In January 2023, Ukraine imposed sanctions on Mikhail for his support of 2022 Russian invasion of Ukraine.

==Discography==

| Russian name | Translation | Year | Notes |
|---|---|---|---|
| Побег | Escape | 1982 |  |
| Атаман | Ataman | 1983 |  |
| Гулливер | Gulliver | 1984 |  |
| Атаман — 2 | Ataman 2 | 1984 |  |
| Амнистия | Amnesty | 1985 |  |
| Атаман—3 | Ataman 3 | 1986 |  |
| Белый аист | White Ciconia Bird | 1987 |  |
| Нет проблем | No Problems | 1988 |  |
| Ты у меня единственная | You Are My Only One | 1989 | together with Suzanne Tepper |
| Подмосковные вечера | Moscow Nights | 1990 |  |
| Моя жизнь | My Life | 1991 |  |
| Тихий Дон | Quiet River Don | 1992 |  |
| Киса-киса | Kisa-Kisa | 1993 |  |
| Гуляй, душа | Have a good time, my soul | 1994 |  |
| О, Женщины | Oh, Women | 1995 |  |
| Добрый вечер, господа | Good Evening, Gentlemen | 1996 |  |
| Однажды в Америке | Once in America | 1998 | songs by Igor Krutoy |
| Ну и ради Бога | For God's Sake | 1999 |  |
| Я родился в Москве | I Was Born in Moscow | 2001 |  |
| Наколочка | Tattoo | 2002 |  |
| Бум-Бум | Boom-Boom | 2003 |  |
| Пополам | Half-half | 2004 | together with Irina Allegrova |
| Соло | Solo | 2005 |  |
| Дуэты разных лет | Duets of Various Years | 2006 |  |
| Москва-Владивосток | Moscow-Vladivostok | 2007 |  |
| Брато | Brato | 2009 |  |
| Дуэты разных лет 2 | Duets of Various Years 2 | 2010 |  |
| Love Story |  | 2013 |  |
| Я просто медленно люблю | I Simply Slowly Love | 2016 |  |
| Ты моя жизнь | You're My Life | 2020 |  |

==Filmography==

===Roles===
- 1984 — Moscow on the Hudson as an unnamed restaurant singer.

===Soundtracks===
- 2012 — Brave — King Fergus (Russian dubbing; originally voiced by Billy Connolly)
- 2014 — Vacation of Little Nicole — director of school (original voice - Francis Perren)

==Books==
- 1997 — Михаил Шуфутинский. «И вот стою я у черты...» (Here I stand at a line) (Thrien publishing — ISBN 5-7961-0013-0)
- 2004 — Михаил Шуфутинский. «Лучшие песни. Тексты и аккорды» (Best songs. Texts and accords) (ISBN 985-13-2098-6)
- 2021 — Даниил Ветлужских, Влад Максименко. «3 сентября» (The 3rd of September) (ISBN 978-5-6043933-3-8)
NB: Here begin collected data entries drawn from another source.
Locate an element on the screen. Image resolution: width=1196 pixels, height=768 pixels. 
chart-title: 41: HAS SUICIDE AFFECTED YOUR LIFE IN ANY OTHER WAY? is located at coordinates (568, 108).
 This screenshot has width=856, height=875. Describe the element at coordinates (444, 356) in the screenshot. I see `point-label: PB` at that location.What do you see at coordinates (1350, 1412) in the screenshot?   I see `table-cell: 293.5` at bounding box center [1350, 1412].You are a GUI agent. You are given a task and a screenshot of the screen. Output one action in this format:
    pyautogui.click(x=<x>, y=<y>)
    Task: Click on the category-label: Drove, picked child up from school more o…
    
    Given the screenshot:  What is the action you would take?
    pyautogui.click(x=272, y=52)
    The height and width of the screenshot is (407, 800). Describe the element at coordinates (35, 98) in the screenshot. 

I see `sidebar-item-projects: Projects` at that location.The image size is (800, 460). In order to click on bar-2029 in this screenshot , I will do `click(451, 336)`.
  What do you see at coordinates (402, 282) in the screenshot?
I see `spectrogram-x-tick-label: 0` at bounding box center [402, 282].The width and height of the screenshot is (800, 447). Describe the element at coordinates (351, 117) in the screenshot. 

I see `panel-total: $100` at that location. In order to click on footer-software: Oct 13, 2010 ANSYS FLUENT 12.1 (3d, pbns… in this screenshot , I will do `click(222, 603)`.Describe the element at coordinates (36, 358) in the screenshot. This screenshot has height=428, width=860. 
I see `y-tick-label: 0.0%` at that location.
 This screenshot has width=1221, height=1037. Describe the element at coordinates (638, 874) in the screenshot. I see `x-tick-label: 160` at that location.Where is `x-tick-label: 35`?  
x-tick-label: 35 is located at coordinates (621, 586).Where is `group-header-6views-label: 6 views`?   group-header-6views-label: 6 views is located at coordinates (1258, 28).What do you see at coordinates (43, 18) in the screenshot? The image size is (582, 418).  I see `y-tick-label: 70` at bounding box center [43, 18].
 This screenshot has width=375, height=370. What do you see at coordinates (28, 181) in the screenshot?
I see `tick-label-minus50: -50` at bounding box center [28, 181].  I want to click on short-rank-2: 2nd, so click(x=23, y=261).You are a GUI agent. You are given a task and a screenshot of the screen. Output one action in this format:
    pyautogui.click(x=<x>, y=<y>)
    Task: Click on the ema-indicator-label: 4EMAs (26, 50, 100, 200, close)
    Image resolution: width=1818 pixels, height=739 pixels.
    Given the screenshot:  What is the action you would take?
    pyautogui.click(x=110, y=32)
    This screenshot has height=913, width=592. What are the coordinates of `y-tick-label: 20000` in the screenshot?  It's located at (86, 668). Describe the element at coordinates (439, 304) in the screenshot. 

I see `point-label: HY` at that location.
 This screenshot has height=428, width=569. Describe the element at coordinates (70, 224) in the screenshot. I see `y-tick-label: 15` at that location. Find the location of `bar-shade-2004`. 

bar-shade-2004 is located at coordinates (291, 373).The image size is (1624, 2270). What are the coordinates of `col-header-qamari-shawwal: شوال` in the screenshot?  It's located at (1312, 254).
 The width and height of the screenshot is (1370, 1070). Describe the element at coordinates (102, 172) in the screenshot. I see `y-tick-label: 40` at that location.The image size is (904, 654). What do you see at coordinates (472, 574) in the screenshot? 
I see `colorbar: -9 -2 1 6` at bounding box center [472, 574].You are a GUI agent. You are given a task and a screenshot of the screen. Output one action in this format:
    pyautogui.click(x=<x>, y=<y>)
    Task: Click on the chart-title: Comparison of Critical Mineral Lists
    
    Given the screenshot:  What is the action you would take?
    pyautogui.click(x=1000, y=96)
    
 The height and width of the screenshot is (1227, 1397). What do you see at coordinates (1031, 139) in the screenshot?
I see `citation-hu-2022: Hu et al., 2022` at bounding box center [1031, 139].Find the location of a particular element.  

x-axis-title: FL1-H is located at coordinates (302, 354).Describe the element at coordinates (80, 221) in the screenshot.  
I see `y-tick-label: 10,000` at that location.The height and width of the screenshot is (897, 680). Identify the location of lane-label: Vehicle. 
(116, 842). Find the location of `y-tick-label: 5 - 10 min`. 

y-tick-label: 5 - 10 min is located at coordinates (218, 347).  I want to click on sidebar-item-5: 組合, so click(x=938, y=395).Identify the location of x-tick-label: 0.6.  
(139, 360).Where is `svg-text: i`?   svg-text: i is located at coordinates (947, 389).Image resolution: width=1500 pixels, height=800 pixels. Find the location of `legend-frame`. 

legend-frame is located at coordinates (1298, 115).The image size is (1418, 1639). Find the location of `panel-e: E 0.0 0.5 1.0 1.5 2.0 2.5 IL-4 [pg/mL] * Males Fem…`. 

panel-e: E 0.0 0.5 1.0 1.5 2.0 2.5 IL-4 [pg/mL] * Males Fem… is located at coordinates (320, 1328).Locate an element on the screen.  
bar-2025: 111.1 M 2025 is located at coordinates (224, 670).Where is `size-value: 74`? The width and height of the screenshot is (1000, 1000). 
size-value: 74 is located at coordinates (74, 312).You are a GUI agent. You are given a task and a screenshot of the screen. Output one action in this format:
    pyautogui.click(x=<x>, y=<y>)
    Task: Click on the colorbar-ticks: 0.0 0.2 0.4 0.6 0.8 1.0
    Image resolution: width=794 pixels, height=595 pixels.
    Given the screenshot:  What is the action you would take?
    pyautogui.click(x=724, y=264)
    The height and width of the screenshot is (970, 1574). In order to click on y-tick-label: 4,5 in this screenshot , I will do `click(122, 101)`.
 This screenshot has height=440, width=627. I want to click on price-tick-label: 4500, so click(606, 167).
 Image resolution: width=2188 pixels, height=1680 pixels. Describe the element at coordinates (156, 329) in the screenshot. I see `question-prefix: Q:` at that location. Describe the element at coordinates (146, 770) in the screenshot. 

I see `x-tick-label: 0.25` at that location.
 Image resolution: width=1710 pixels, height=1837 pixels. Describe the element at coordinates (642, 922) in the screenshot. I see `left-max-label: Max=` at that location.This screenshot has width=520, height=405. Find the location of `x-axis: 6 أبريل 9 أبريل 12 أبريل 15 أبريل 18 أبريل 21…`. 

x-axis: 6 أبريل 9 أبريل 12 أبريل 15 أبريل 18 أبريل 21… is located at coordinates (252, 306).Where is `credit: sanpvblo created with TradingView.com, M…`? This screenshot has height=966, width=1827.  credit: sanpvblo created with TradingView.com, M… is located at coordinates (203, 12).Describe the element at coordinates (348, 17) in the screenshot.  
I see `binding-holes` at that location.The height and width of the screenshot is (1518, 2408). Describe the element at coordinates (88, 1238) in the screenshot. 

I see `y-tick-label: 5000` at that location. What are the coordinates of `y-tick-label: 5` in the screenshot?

==Recognition and awards==
- 1997 — Silver Rubber Shoe Award «Серебряная калоша»
- 2013 — Honorary title of recognized Russian performer («Заслуженный артист Российской Федерации»), for artistic achievements.

== Sanctions ==
In January 2023 Ukraine imposed sanctions on Mikhail Shufutinsky for promoting Russia during the 2022 Russian invasion of Ukraine.